When I was in high school, being a “college track” kid, we had a choice of only one fine arts elective. For me, it would always be music, never art. And when I got to college, art was the one elective I could never take, because the textbooks were just so damn expensive. So even though, I love a good museum, and am willing to examine just about anything that hangs on the walls (looking at you Frank Stella with your solid black canvas – seriously?), I am very much clueless when it comes to the more conceptual art, or it’s art because I say it is.

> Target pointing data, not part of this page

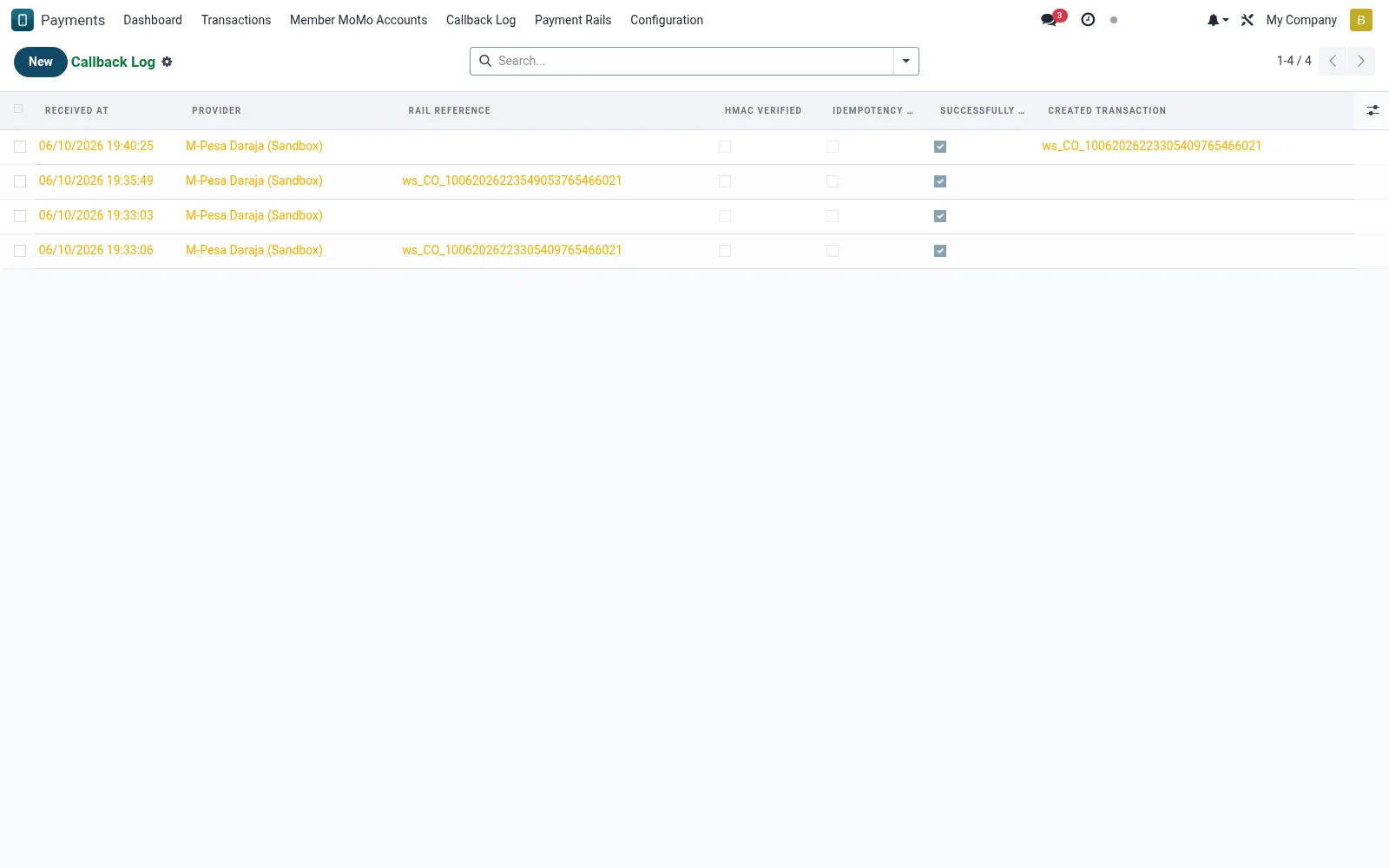The height and width of the screenshot is (868, 1389).
Task: Open created transaction link in first row
Action: [x=1151, y=146]
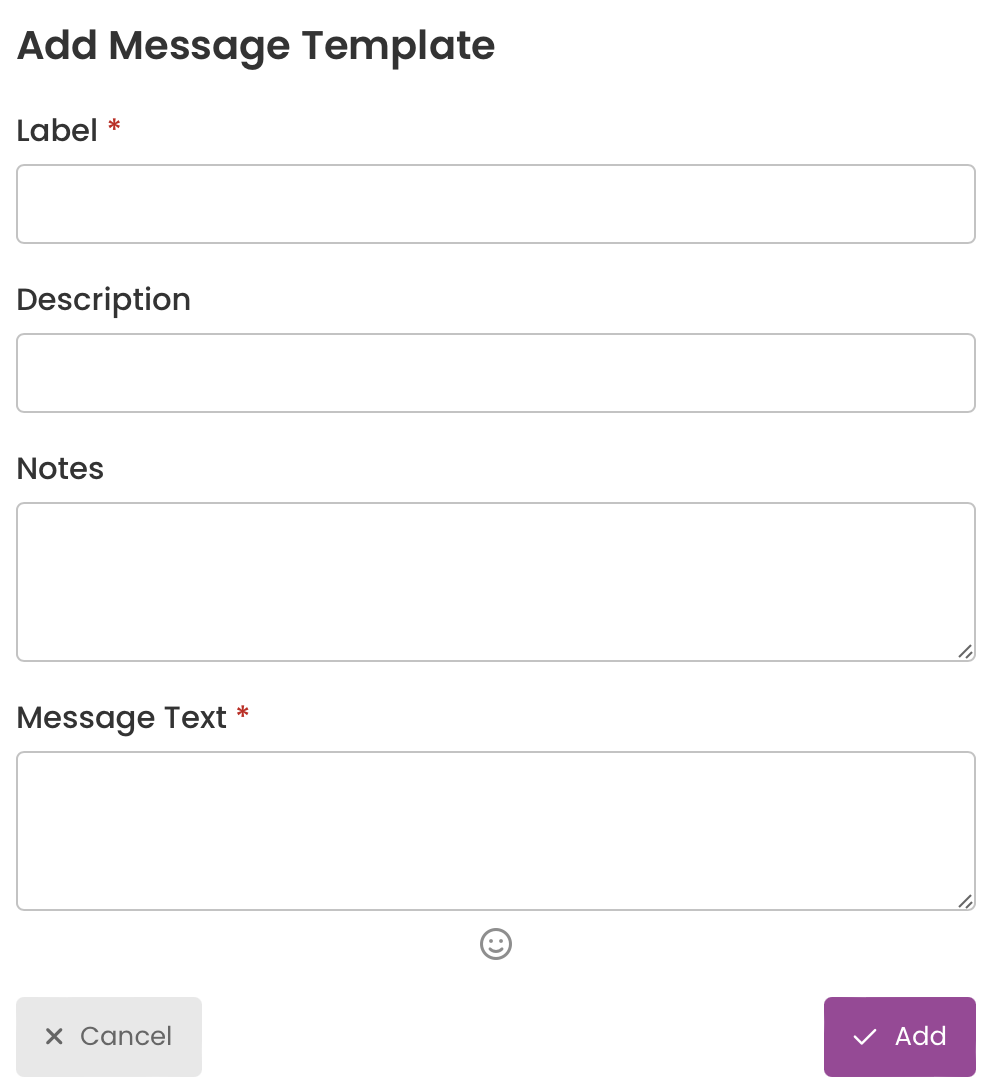Submit the template with Add button
This screenshot has width=990, height=1092.
(899, 1037)
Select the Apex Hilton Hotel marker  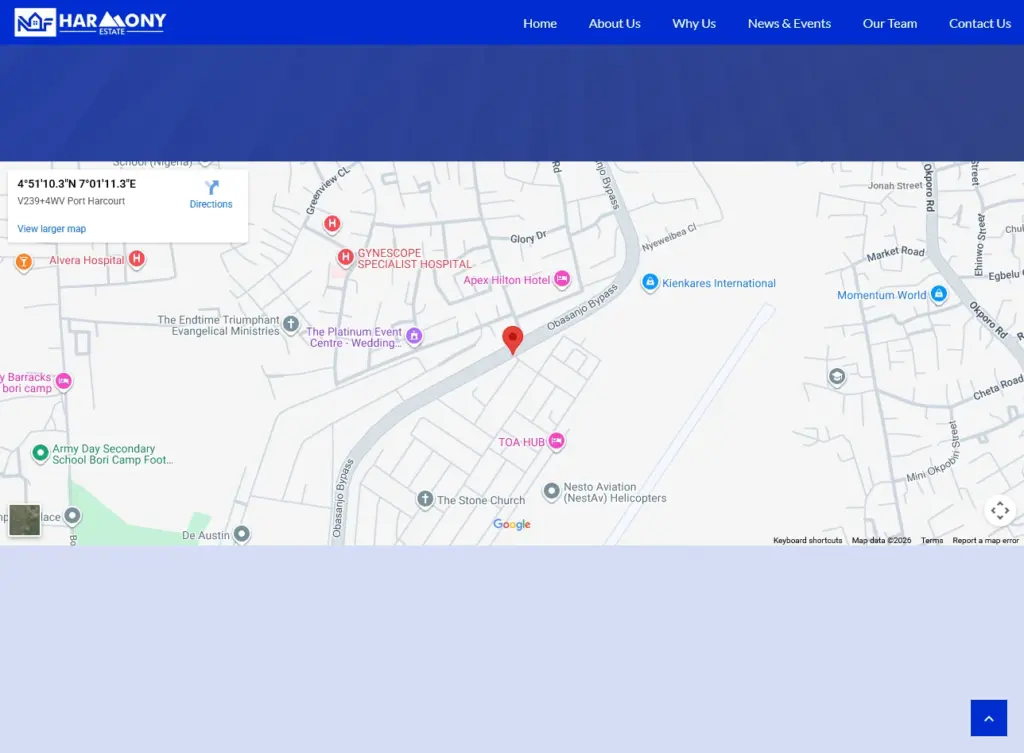click(561, 280)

Jack Martin has made a very big name for himself in this kind of art. Installations, mostly involving heavy blocks and stones placed just right. Along the way, he has picked up a wife, the vibrant up and coming Cuban artist Anita de Monte. However his star is starting to fade, and hers is shining brighter than ever. But there is a drunken fight on the balcony of a New York high rise, and she falls? is pushed? over the edge. There are no witnesses, who can say. Years go by Martin is back on track again, and then art history student Raquel decides to base her thesis on him. She uncovers more than the insular New York art world is prepared to hear, and the case for de Monte becomes more clear.
And then there is that reoccurring issue Martin still has. No matter how carefully he lays out those stones, when the exhibit opens, they are always rearranged. Almost as if someone is mocking his vision.